#### Required task:
Copy the passage from the book review below word for word, starting at "However, this one" and ending at "two stay on.".

#### Source passage:
The Benefactress / Elizabeth von Arnim
London: Macmillan, c1901.
346 p.

I'm turning to some older books from my shelves lately. This is a title from one of my favourite authors, Elizabeth von Arnim. She is best known, of course, for Elizabeth and her German Garden, as noted on the cover above. Modern readers will probably know her from Enchanted April, thanks to the wonderful film in the 90s

However, this one takes a young girl from England to Germany, where she has inherited a small country estate in Stralsund from her mother's people. Anna Estcourt has been living with her brother and his wife, and is made to feel the obligation she owes them for their charity. But then she is left a small house by a distant uncle, and decides to go to Germany and check it out for herself. She travels out with her sister-in-law, her niece and the governess -- but her sister-in-law is so horrified by the conditions and people that she heads home very quickly. Anna and the other two stay on. 

Anna is delighted to have a home of her own, and despite having a lot of updating to do and dealing with an obnoxious estate manager who expected to have things all his way, she is happy there. So happy that she thinks that she's obliged to share her happiness -- she decides she's going to open her home to indigent gentlewomen to share with her. The local pastor helps her write an advertisement and sift through all the replies. And finally she chooses three ladies to begin with.

Meanwhile, her neighbour Axel Lohm, a quietly competent man who'd been a friend of her Uncle, advises her on managing the increasing household of prickly characters she finds herself in. He has his own issues; jealousy from locals who cause him problems (including being arrested for insurance fraud, something which sounds similar to what the Von Arnims experienced themselves). 

Anna's desire for independence is worn down by her naive philanthropic attempts, and finally she gives in to her growing affection for Axel. The ending, as mentioned by many readers, is a bit rushed and inconclusive, but it's clear what the outcome is going to be. 

There is a mix of clever writing, humour, lightness, and also an oppressive feeling with all the nasty self-absorbed characters and dashes of misogyny and anti-Semitism from some of the characters. It was an interesting set-up, and a way for Von Arnim to comment on the differences between English and German mores, something she does in many of her books. She does skewer people's pretensions so sharply, and that is in full flight in this book. I enjoyed it, as I'm a big fan of most of her work. Anna was irritatingly naive, but still understandable and a reader can sympathize with her wish to be happy and unencumbered. It's a slightly acid take on romance and self-determination with great character sketches and wonderful landscape descriptions.

#### Data records:
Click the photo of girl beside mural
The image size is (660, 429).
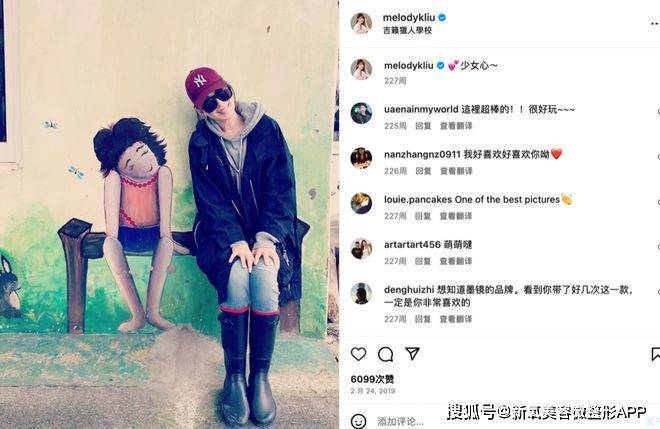pyautogui.click(x=169, y=214)
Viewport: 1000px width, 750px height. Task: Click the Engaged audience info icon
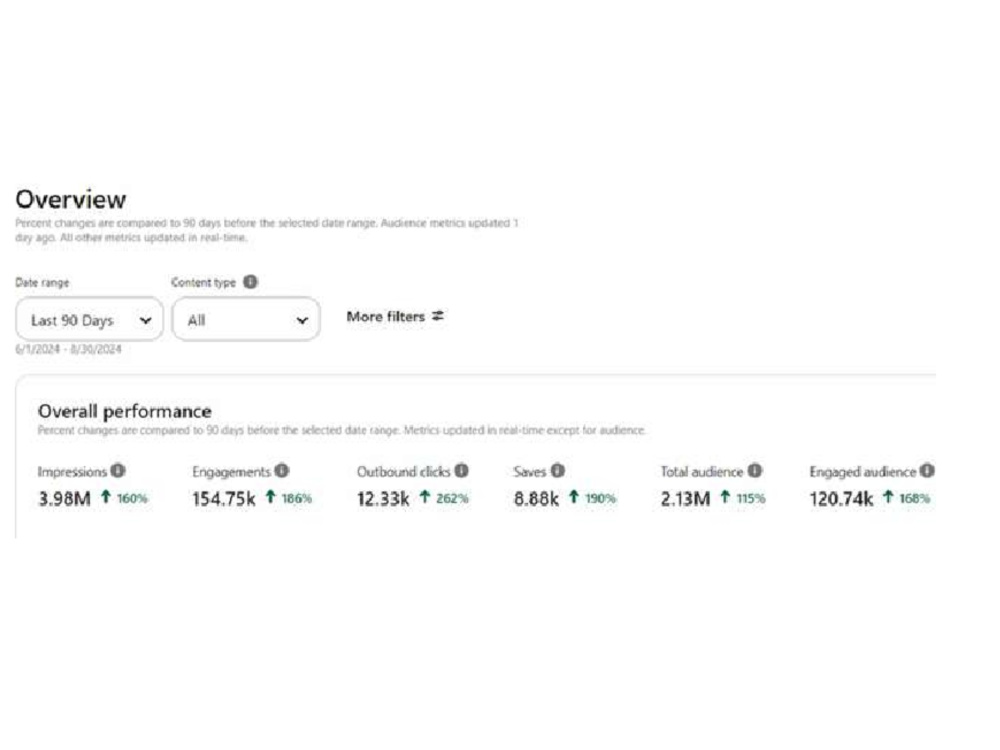(927, 471)
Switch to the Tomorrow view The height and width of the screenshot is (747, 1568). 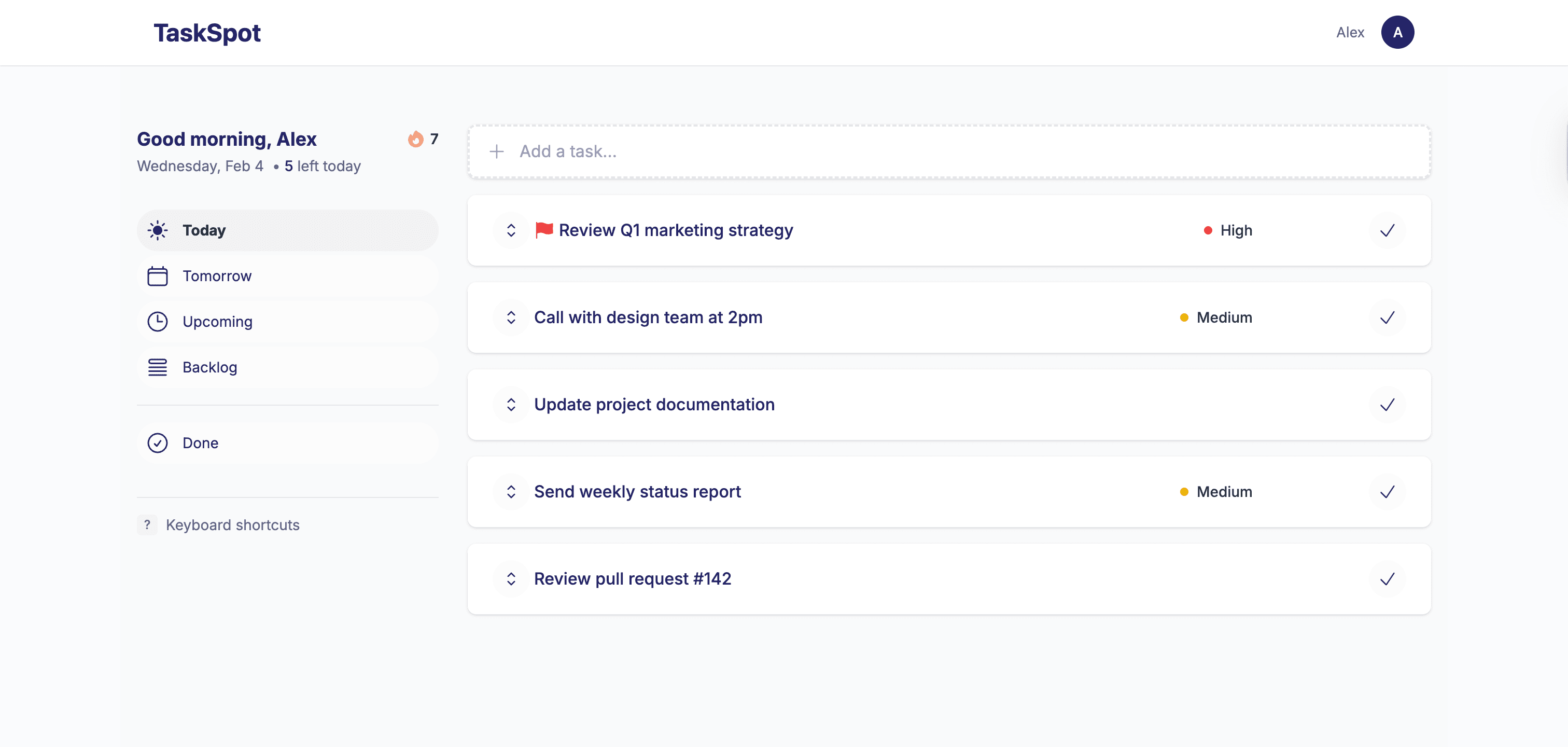(x=217, y=275)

#### Result for this exercise:
However, this one takes a young girl from England to Germany, where she has inherited a small country estate in Stralsund from her mother's people. Anna Estcourt has been living with her brother and his wife, and is made to feel the obligation she owes them for their charity. But then she is left a small house by a distant uncle, and decides to go to Germany and check it out for herself. She travels out with her sister-in-law, her niece and the governess -- but her sister-in-law is so horrified by the conditions and people that she heads home very quickly. Anna and the other two stay on.